Lines to return, exactly: from the line with "Task: Check the" to the line with "Viewport: 2576px width, 1371px height." in the entries below, both included.

──────────

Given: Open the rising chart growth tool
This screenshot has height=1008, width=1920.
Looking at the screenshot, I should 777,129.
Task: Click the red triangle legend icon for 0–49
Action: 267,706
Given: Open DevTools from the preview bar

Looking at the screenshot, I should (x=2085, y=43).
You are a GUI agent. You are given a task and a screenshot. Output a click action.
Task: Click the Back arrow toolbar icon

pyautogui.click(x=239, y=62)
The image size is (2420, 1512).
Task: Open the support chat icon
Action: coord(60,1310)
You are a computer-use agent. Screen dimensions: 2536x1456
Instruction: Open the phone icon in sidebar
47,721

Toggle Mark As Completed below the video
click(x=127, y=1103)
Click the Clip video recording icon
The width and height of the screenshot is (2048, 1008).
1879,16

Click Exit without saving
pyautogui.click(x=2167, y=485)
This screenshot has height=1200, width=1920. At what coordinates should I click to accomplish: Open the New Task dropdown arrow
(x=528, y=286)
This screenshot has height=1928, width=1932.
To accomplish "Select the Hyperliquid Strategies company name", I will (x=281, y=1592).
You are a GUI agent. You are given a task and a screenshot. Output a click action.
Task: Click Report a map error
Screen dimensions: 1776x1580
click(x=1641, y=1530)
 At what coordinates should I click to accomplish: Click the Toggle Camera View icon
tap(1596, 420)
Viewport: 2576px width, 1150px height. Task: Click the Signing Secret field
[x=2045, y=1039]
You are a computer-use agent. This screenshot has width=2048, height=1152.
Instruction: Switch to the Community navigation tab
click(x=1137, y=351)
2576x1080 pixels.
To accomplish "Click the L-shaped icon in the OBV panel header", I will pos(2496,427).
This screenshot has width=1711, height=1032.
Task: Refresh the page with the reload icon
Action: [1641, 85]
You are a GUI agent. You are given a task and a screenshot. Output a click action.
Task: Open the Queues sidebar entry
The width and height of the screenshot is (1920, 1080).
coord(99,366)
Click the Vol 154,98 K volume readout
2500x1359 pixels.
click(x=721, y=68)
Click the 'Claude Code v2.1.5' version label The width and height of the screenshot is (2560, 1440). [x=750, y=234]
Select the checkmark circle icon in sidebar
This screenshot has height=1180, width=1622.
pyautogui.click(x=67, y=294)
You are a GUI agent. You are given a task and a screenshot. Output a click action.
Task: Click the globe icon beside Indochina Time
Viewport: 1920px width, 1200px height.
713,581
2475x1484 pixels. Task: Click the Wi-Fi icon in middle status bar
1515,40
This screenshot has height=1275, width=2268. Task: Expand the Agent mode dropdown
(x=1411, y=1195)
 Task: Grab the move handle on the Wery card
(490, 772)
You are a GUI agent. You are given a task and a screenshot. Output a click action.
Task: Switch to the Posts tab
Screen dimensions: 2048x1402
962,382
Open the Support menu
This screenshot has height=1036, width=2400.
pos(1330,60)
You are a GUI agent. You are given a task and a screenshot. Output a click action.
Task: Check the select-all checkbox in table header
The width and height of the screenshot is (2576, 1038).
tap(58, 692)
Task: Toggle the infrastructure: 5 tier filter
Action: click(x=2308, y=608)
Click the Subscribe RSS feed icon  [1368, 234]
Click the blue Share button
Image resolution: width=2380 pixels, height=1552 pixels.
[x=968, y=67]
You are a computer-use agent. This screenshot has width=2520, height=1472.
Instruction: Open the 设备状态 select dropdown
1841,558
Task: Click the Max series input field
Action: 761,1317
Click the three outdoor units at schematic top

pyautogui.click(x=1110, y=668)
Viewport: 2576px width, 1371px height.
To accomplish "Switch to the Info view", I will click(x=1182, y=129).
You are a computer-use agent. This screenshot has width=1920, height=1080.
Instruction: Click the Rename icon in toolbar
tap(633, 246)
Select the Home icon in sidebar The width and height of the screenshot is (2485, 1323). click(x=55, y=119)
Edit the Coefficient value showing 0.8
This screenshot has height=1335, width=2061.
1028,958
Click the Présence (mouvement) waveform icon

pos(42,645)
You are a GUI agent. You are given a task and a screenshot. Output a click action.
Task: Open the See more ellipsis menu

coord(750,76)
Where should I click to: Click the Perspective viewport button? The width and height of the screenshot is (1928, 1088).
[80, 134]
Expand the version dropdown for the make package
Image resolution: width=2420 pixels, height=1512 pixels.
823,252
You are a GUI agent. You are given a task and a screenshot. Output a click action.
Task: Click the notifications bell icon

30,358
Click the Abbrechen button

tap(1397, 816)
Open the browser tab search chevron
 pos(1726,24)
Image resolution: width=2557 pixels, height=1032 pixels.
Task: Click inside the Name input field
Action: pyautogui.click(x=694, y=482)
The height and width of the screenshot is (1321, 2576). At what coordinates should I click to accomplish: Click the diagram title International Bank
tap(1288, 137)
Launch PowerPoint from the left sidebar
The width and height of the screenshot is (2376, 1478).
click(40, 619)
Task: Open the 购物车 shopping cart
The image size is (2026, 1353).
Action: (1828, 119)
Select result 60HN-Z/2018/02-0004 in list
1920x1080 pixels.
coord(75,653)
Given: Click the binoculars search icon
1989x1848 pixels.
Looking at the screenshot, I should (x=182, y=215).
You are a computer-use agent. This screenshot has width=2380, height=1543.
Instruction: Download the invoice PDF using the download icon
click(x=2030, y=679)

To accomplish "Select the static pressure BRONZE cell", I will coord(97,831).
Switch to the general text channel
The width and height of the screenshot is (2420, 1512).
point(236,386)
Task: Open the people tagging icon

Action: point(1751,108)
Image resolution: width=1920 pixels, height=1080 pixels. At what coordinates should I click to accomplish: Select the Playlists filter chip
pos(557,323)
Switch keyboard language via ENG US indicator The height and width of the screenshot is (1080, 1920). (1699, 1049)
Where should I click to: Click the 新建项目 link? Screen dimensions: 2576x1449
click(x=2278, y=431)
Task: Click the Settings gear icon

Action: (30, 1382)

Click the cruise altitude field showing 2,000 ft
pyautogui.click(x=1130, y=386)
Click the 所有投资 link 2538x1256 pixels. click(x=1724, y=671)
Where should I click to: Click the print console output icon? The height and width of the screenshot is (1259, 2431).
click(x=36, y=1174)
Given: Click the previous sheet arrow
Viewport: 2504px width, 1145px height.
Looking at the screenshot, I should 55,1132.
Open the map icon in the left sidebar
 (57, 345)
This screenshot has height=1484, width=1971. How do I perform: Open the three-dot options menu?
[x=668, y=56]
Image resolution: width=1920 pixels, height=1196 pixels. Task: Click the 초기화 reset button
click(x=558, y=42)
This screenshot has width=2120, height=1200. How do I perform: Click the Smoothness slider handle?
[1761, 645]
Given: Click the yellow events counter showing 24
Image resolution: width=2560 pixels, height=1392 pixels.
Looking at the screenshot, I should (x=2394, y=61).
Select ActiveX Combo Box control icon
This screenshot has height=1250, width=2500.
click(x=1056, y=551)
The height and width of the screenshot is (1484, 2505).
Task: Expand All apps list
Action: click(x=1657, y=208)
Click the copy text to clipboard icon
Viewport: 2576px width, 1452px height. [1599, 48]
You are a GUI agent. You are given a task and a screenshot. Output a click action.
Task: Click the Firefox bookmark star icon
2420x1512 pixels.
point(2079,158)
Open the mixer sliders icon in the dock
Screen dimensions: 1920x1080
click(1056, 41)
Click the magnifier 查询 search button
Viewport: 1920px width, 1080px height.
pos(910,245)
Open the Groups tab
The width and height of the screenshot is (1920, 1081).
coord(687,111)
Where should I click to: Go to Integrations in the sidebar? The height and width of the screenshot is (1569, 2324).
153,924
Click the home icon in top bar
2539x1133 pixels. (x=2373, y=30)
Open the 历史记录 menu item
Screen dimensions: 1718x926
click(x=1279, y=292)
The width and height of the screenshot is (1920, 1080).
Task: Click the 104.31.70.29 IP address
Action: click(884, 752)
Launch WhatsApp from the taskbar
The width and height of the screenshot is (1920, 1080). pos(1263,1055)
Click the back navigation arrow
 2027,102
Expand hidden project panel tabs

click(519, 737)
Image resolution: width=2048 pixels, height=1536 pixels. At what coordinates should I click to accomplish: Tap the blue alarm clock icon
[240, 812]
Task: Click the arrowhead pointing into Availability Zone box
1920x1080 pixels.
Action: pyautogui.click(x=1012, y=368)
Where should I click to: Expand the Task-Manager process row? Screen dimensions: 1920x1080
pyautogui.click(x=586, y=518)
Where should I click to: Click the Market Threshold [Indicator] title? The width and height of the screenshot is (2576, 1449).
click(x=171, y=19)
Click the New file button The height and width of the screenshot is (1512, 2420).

──────────

**FINAL ANSWER**
Task: Check the select-all checkbox in table header
The width and height of the screenshot is (2576, 1038).
tap(58, 692)
Task: Toggle the infrastructure: 5 tier filter
Action: click(x=2308, y=608)
Click the Subscribe RSS feed icon  [1368, 234]
Click the blue Share button
Image resolution: width=2380 pixels, height=1552 pixels.
[x=968, y=67]
You are a computer-use agent. This screenshot has width=2520, height=1472.
Instruction: Open the 设备状态 select dropdown
1841,558
Task: Click the Max series input field
Action: 761,1317
Click the three outdoor units at schematic top

pyautogui.click(x=1110, y=668)
Viewport: 2576px width, 1371px height.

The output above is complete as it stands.